Se trata de alimentos por valor de un millón de dólares destinados a familias guatemaltecas y hondureñas, pues ambos países fueron afectados por el ciclón.

El Salvador inició el envió de alimentos para los miles de damnificados que dejó el ciclón Eta en Guatemala y Honduras, informó el presidente de este país centroamericano, Nayib Bukele.

“Ayuda para Guatemala y Honduras, en camino (…) de parte de sus hermanos salvadoreños”, anunció el mandatario en Twitter.

Imágenes de la presidencia mostraron la extensa caravana de camiones y furgones que llevan la ayuda a los países vecino.

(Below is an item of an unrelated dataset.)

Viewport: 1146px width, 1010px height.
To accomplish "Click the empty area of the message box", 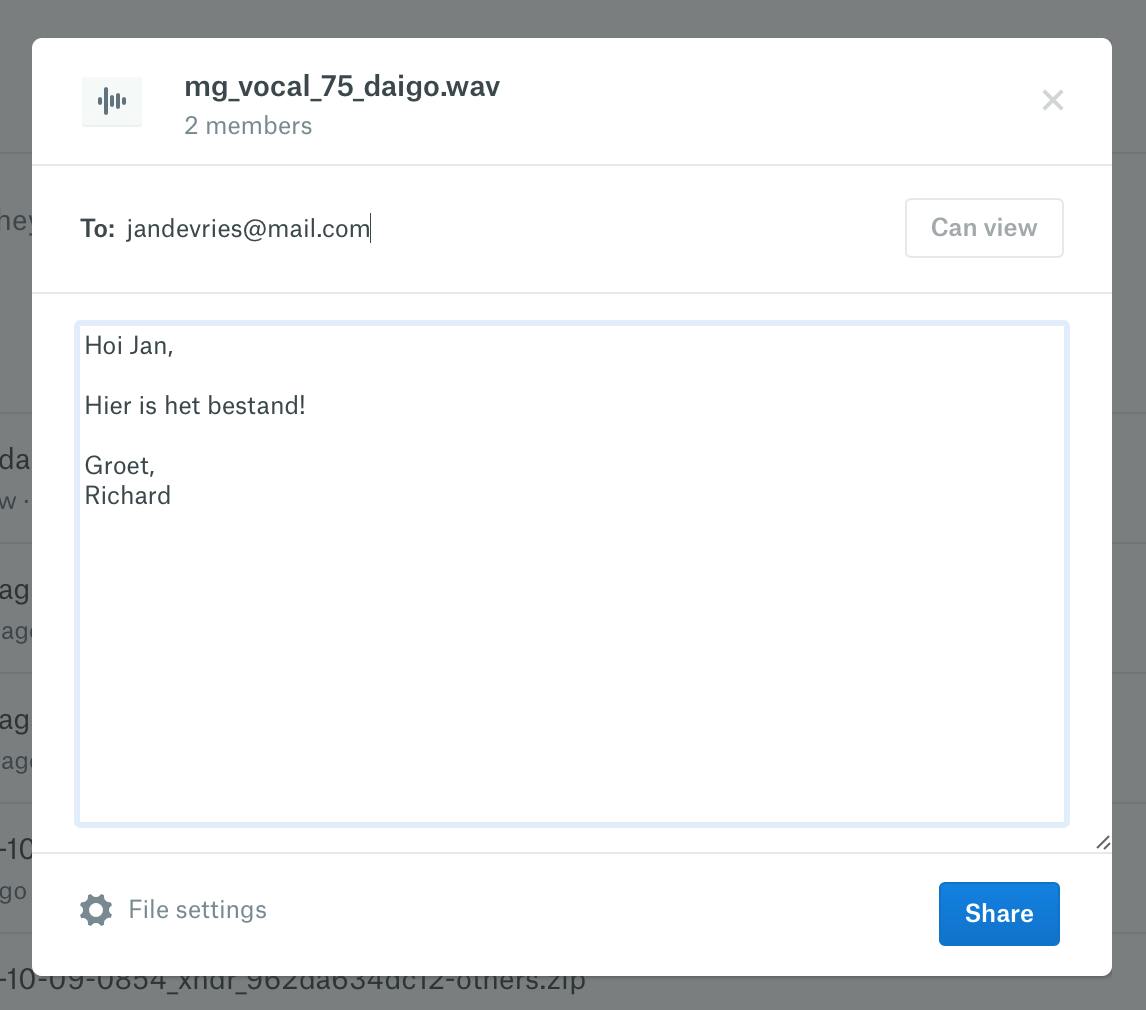I will 570,660.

El gobernante salvadoreño detalló que los camiones estaban siendo cargados por reos en fase de confianza.

“Sí, presos. Restituyendo a la sociedad parte del daño que hicieron”, destacó.

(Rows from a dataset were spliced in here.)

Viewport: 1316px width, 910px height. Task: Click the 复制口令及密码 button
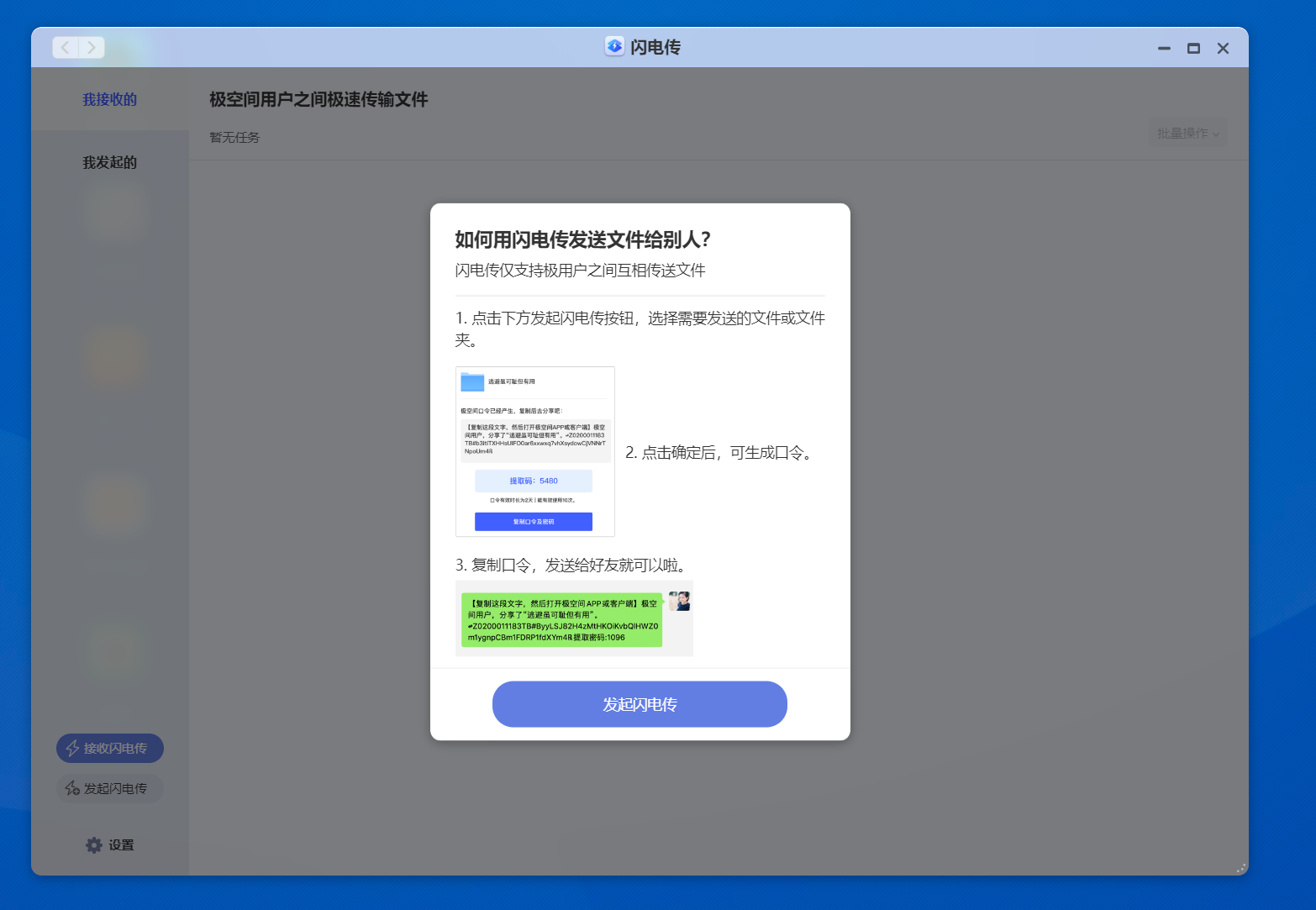(x=534, y=521)
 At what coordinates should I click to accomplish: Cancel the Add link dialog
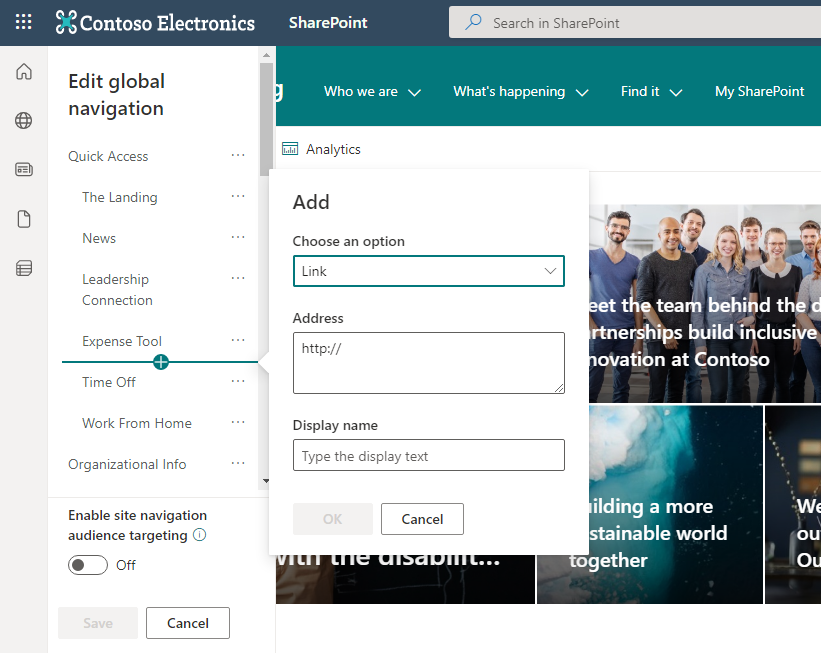422,519
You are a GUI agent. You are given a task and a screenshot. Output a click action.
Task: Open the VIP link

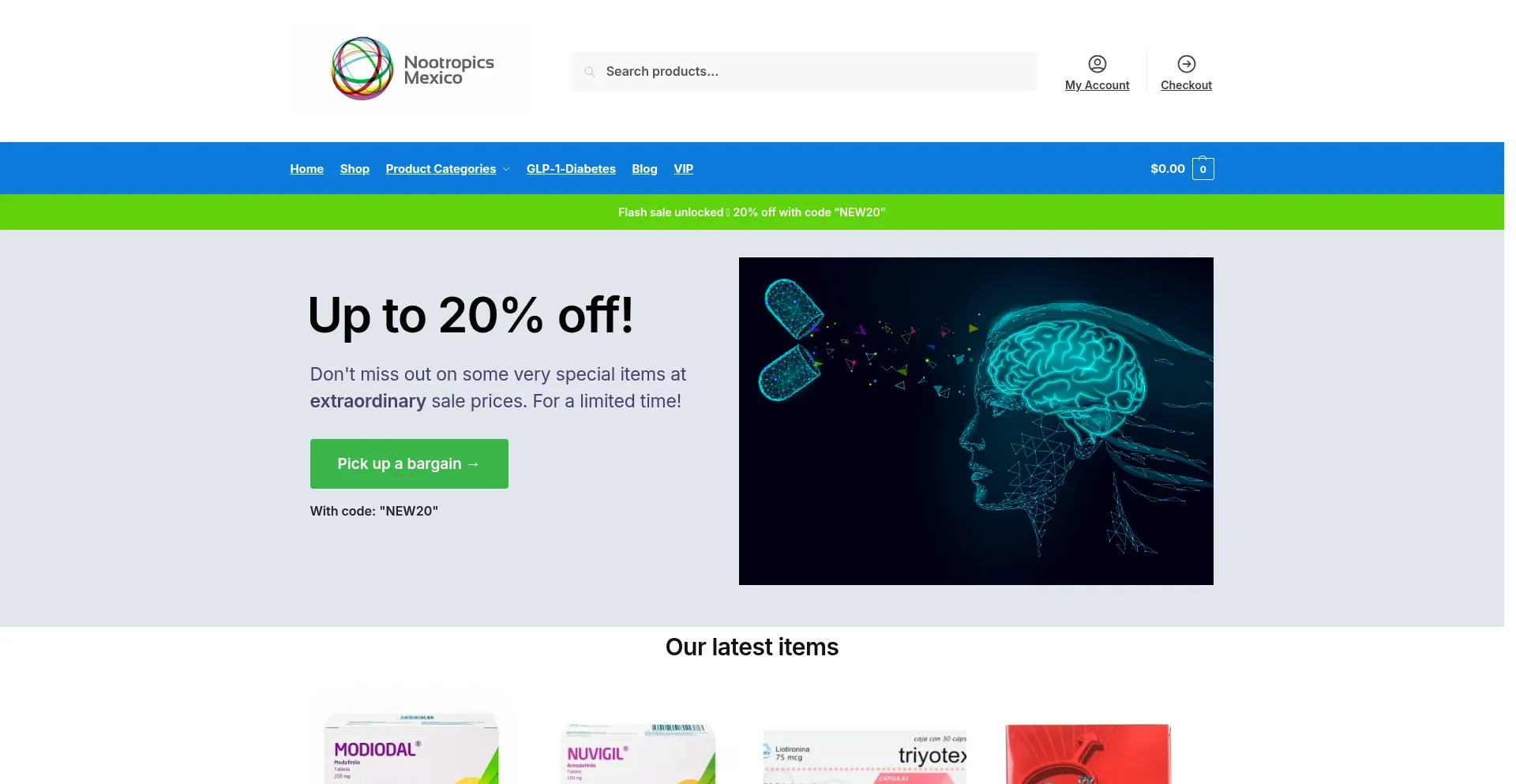point(683,169)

La Superintendencia de Administración Tributaria (SAT) confirmó en horas de la mañana de este lunes que la ayuda humanitaria procedente del país vecino se encontraba en el paso fronterizo San Cristóbal.

Operación solidaria

La comisionada presidencial jefa del gabinete de ministros, Carolina Recinos, declaró en una rueda de prensa que se han enviado “30 mil paquetes alimentarios hacia Guatemala, igual (cantidad) para Honduras”.

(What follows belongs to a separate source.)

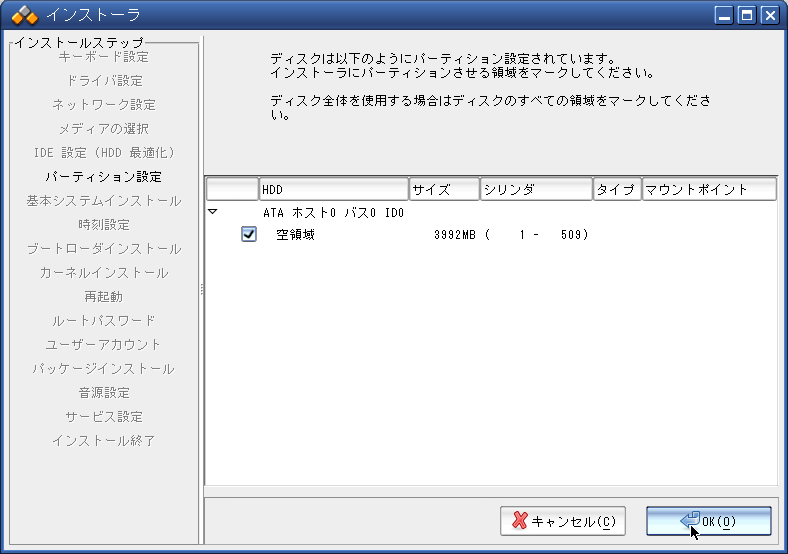This screenshot has width=788, height=554.
Task: Click the pane splitter handle beside sidebar
Action: [201, 290]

Se trata de una “operación de solidaridad” hacia los países vecinos para que las personas que “sufrieron” el impacto de Eta “puedan salir adelante”, subrayó Recinos.

En las primeras horas del lunes, según la comisionada, saldrá otro “contingente” con personal para la atención de emergencias que lleva maquinaria pesada y herramientas para habilitar carreteras que fueron obstruidas por deslaves de tierra.

Por su parte, el ministro de Obras Públicas, Romero Herrera, responsable de la logística de transporte, explicó que llevarán los alimentos por valor de un millón de dólares tanto a Guatemala como a Honduras para beneficiar a cerca de 60 mil familias afectadas por las fuertes lluvias

La tormenta tropical Eta golpeaba Florida la noche del domingo y puede convertirse en huracán de categoría 1 al tocar tierra estadounidense, donde sus lluvias torrenciales y fuertes vientos producían cortes de electricidad tras azotar Cuba.